# The Wolf Pack Method? Anyone?



## sashadog (Sep 2, 2011)

So we've been talking to several different behaviorists to try and help work on some of Sasha's reactivity issues. Honestly, I just need an ally and some support to make our household work with Sasha in it . I feel a little silly but I want to find someone to help me feel more confident handling her. 

But... one of the trainers that we initially liked (met with her for about 10 minutes), had some good on paper experience (currently trains her dogs in Schutzhund, has experience with Shepherds), uses what she called "The wolf pack method." I tried to do some research on it but couldn't find anything! We have a more formal consultation with her on Sunday but I really wanted to go in with a little more info than nothing... 

Has anyone heard of this training method?? Any opinions or input??


----------



## codmaster (Aug 5, 2009)

here is one possible thing i found on the web (Google search for "wolf pack dog traing method")

 Wolf Pack Dog Training - Wolf Den


----------



## sashadog (Sep 2, 2011)

Thats about all I found too but it doesn't really explain anything. I think that's what they named their business. Ugh... I guess I may have to wait till Sunday to pick her brain...


----------



## Whiteshepherds (Aug 21, 2010)

Any chance it's something like Jan Fennell's method?

dog behaviour, dog obedience, dog trainers, puppy training, dog rescue assistance, canine behaviour, canine obedience by Jan Fennell the Dog Listener Amichien Bonding


----------



## sashadog (Sep 2, 2011)

I'm not sure...  She really didn't give us any extra information on what exactly her method meant. For all I know, it's totally old-school behavior modification with a different name. I'm anxious to find out more about it but am a little nervous that it won't be what I'm comfortable with. We've looked up other behaviorists and have either been told they can't help us or there's no way we can afford their huge price tag. 
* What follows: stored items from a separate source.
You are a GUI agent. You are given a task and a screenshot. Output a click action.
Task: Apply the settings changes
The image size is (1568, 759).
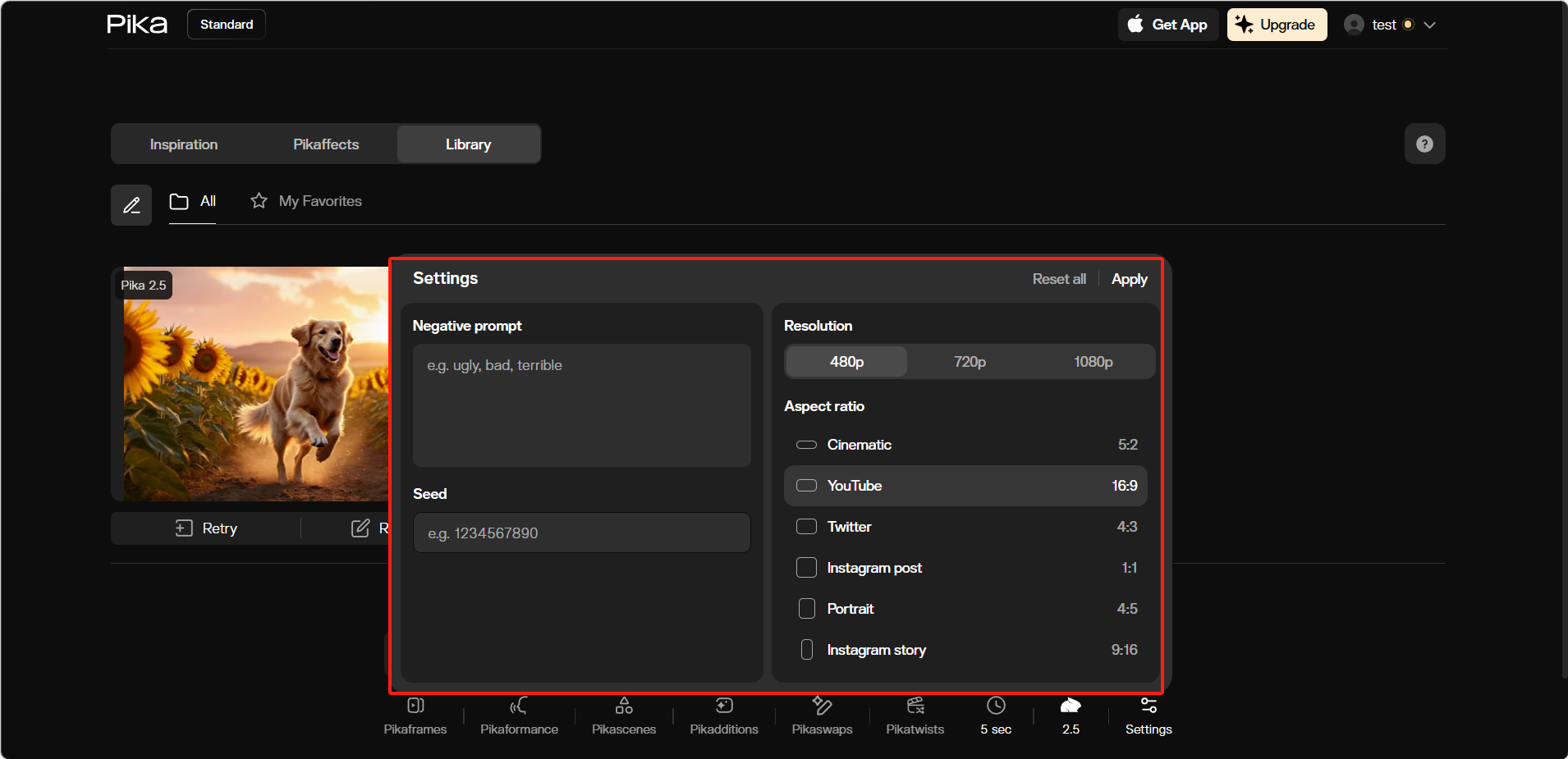pyautogui.click(x=1129, y=279)
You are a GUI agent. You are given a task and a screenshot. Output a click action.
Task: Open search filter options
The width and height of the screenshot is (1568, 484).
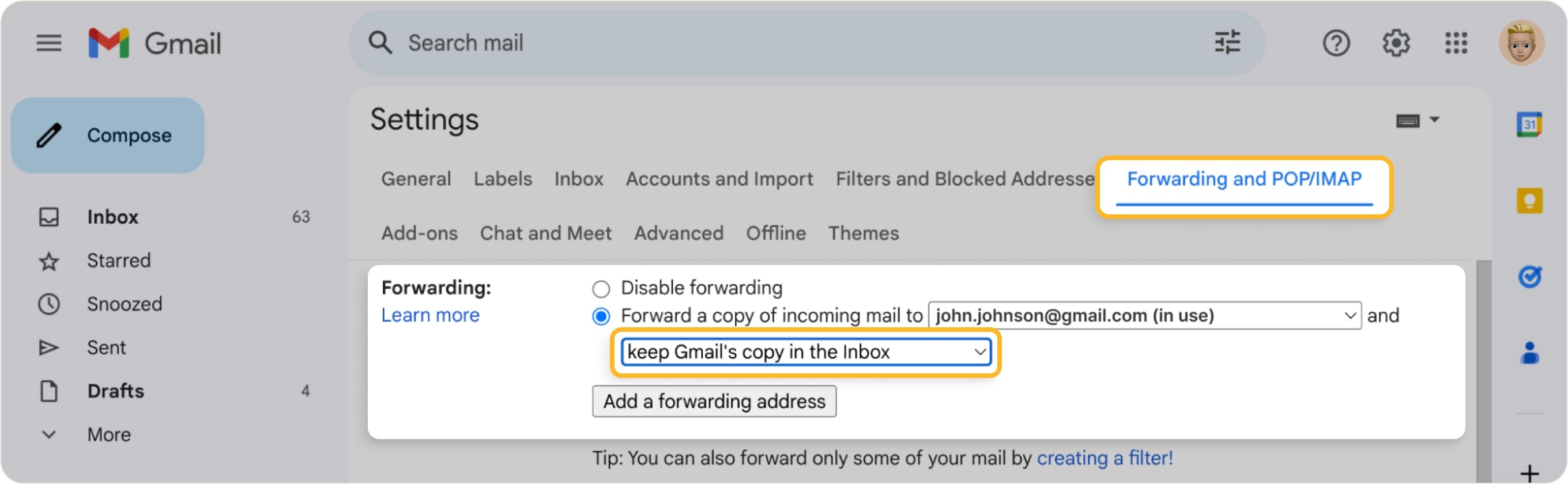(x=1228, y=43)
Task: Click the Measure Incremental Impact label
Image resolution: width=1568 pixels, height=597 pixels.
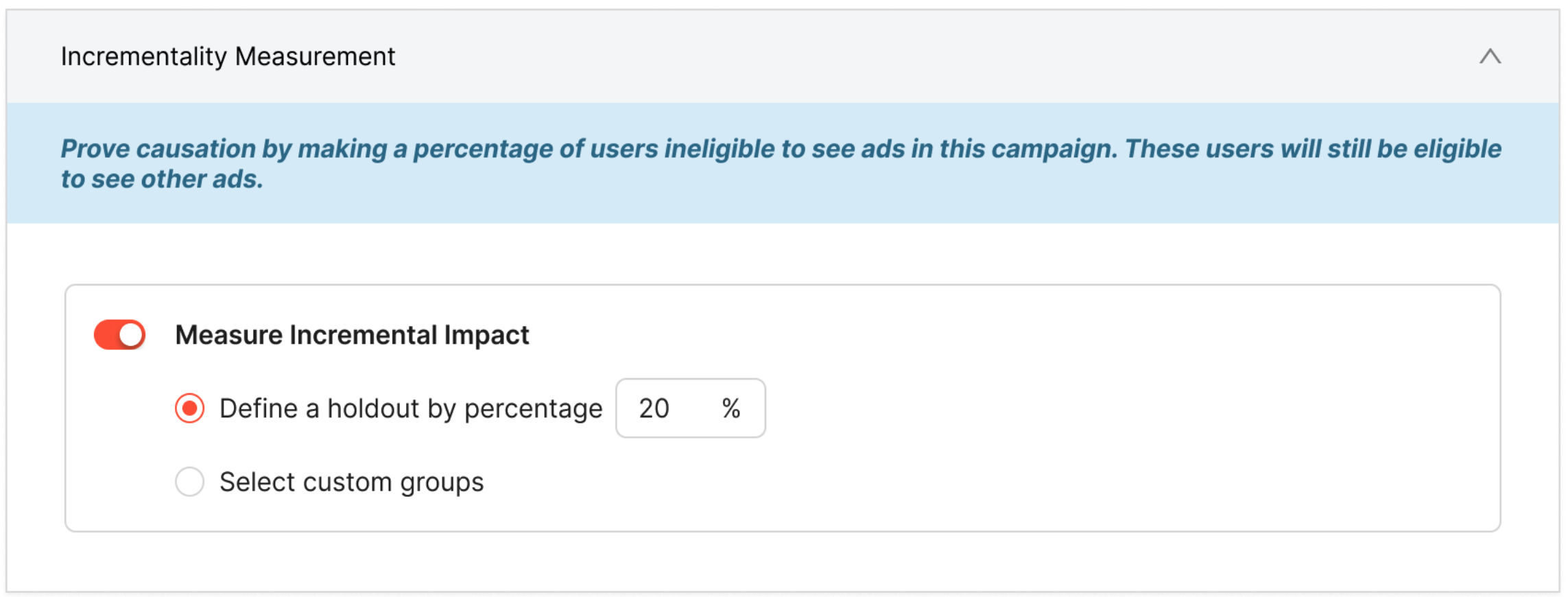Action: [x=352, y=335]
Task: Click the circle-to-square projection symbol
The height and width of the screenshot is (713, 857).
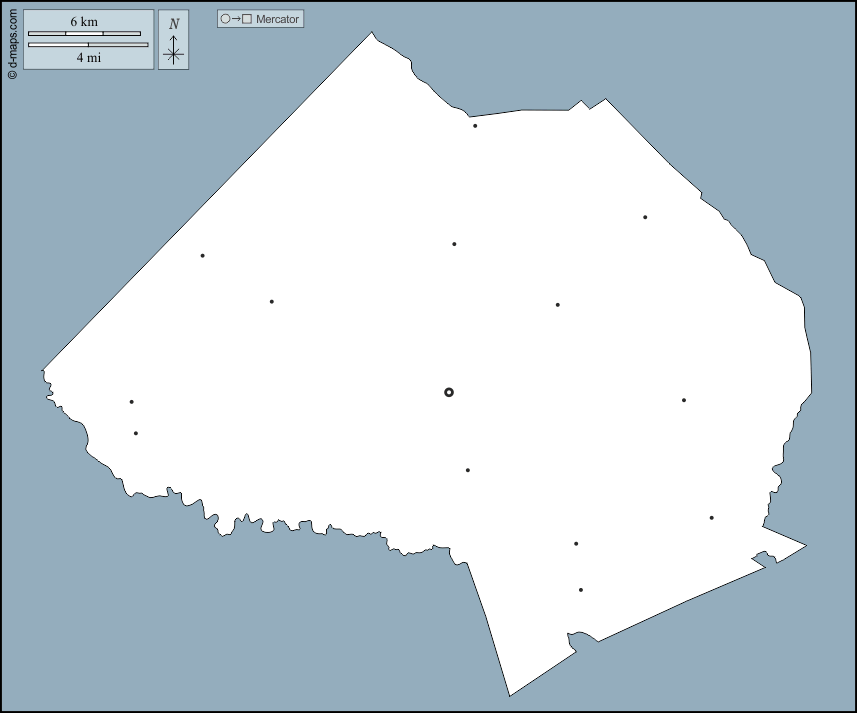Action: [x=235, y=19]
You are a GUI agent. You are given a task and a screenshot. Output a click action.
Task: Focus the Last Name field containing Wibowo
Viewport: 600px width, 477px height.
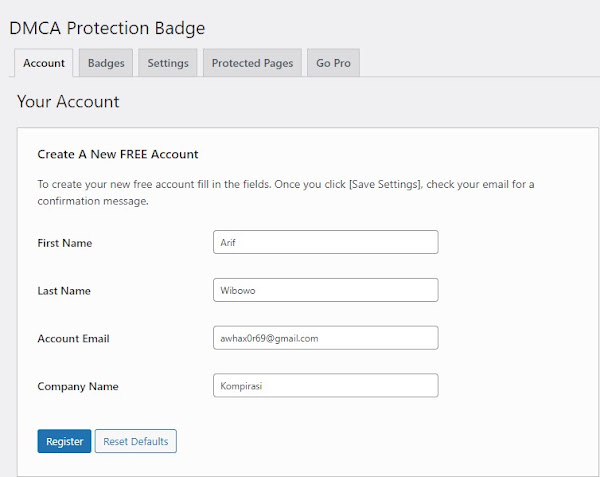tap(325, 290)
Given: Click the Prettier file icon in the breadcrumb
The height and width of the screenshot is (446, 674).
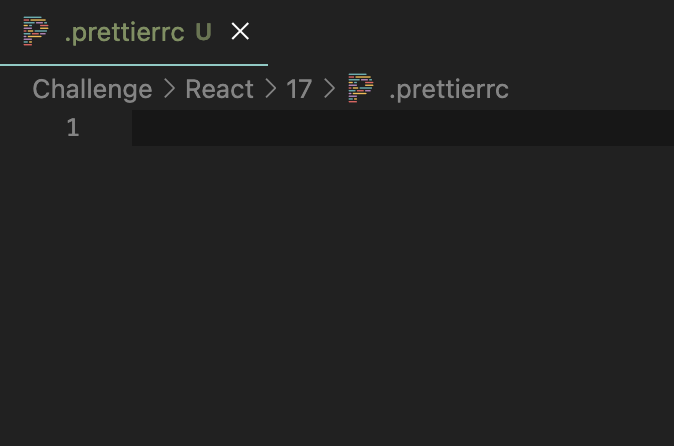Looking at the screenshot, I should (x=361, y=88).
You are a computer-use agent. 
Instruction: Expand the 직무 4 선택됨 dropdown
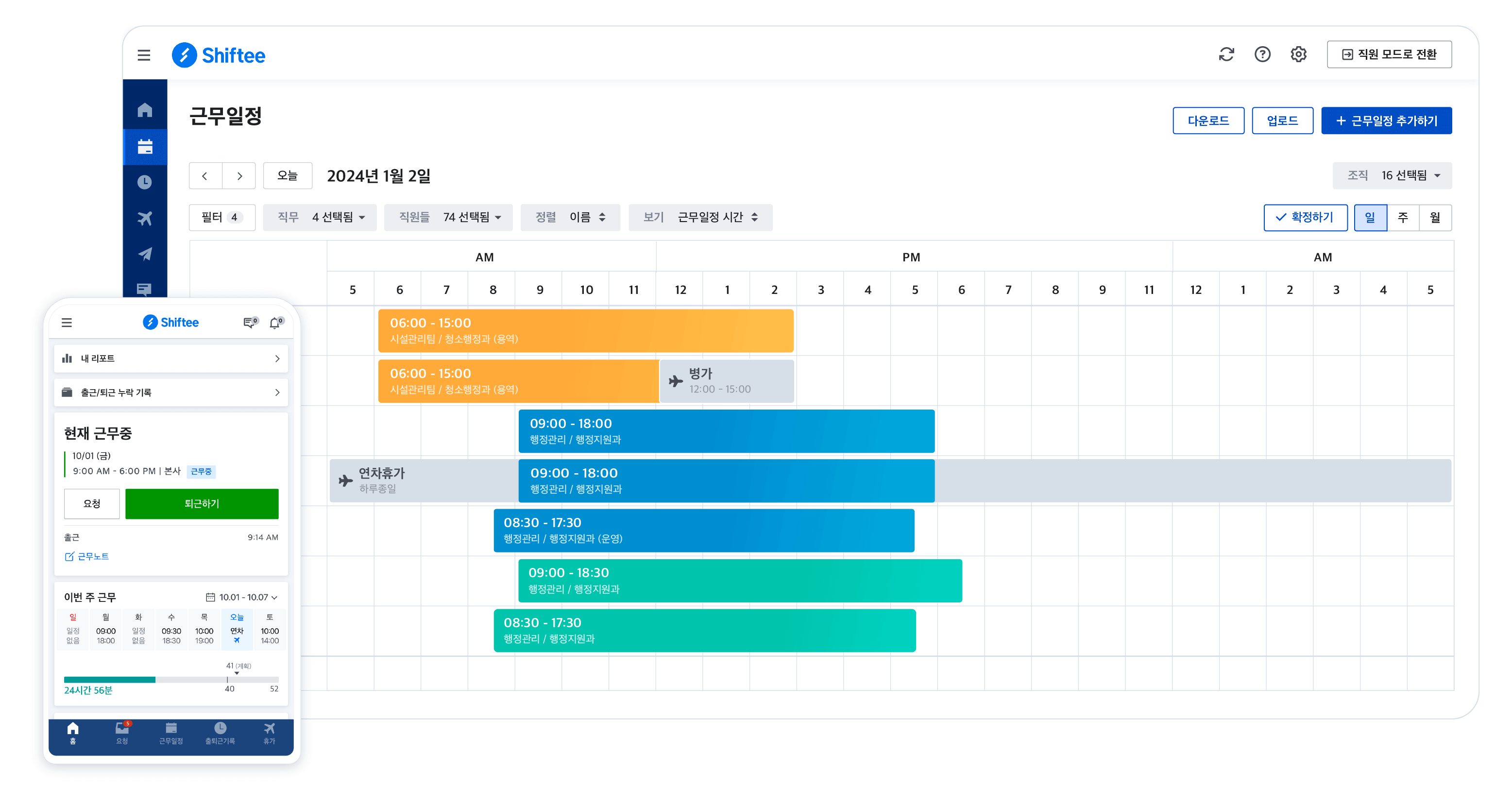click(x=320, y=217)
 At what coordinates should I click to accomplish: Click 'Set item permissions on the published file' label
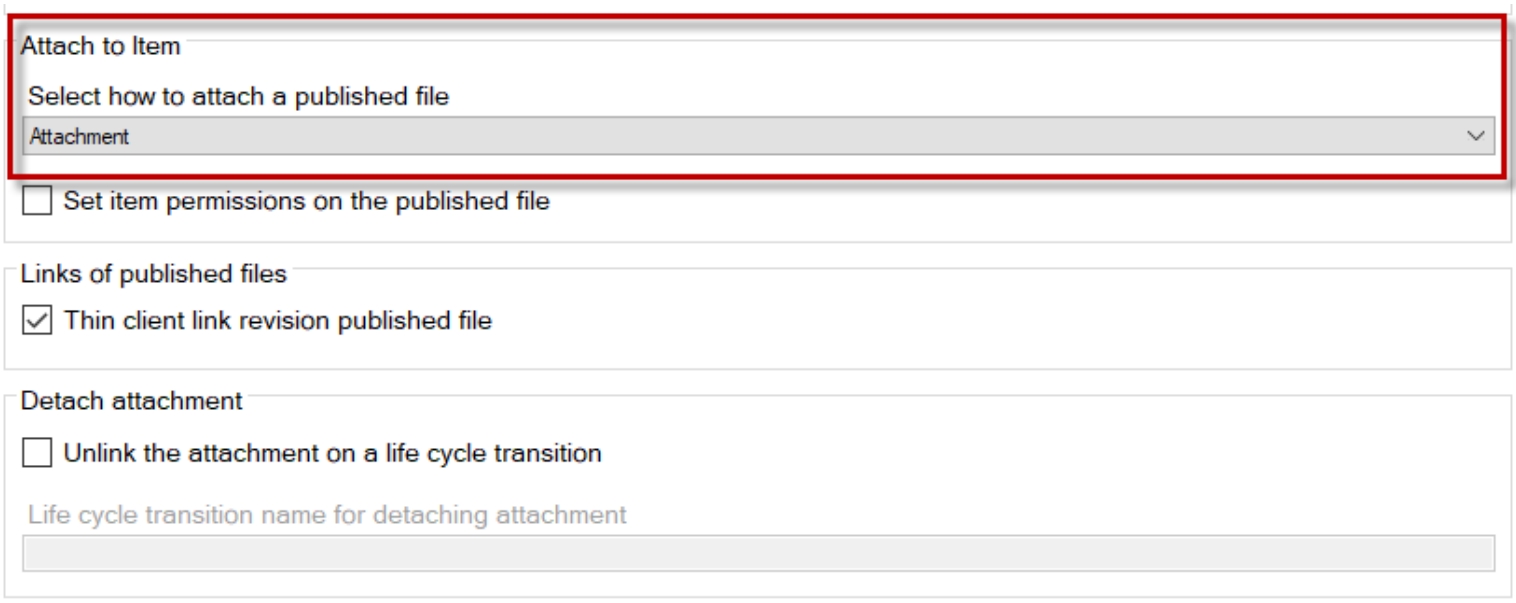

I've looked up some of the "Colorado trainer" threads on here and looked up the recommended trainers but they all want somewhere between $500-$800 for a certain time commitment. Not that it's not worth it but we're having to juggle her behavioral issues and her health issues and financially we can't do it all. Is that the typical price range for good behaviorists?? Or does anyone have any more reasonable but still good recommendations in Colorado?? Even someone who could work with us on payment plans or something like that?


----------



## kiya (May 3, 2010)

Have you read about B.A.T. Behavioral Adjustment Training? http://functionalrewards.com/BAT-basics.pdf Of course with serious issues nothing replaces a good trainer, but until you find one there are lots of exercises you can do yourself. I have had to deal with reactivity issues with my 2 older dogs from a lack of socialization. I have read Jan Fennells book, it is deffinately a good read. There are a lot of other good books. 
The only one that can really build confidence in yourself is you. Believe in yourself.


----------



## Twyla (Sep 18, 2011)

Can't comment on CO but in GA most advertise that way. We went through 2 trainers/behaviorist that charged for a set time, not a lot was accomplished. We are on the 3rd, and I wish we had found her at the beginning. She goes by a flat hourly fee for sessions and all the email and phone support I could hope for. We are moving forward, instead of training symptomatically, we have gotten to the root of it and training up from there (does that make sense?) 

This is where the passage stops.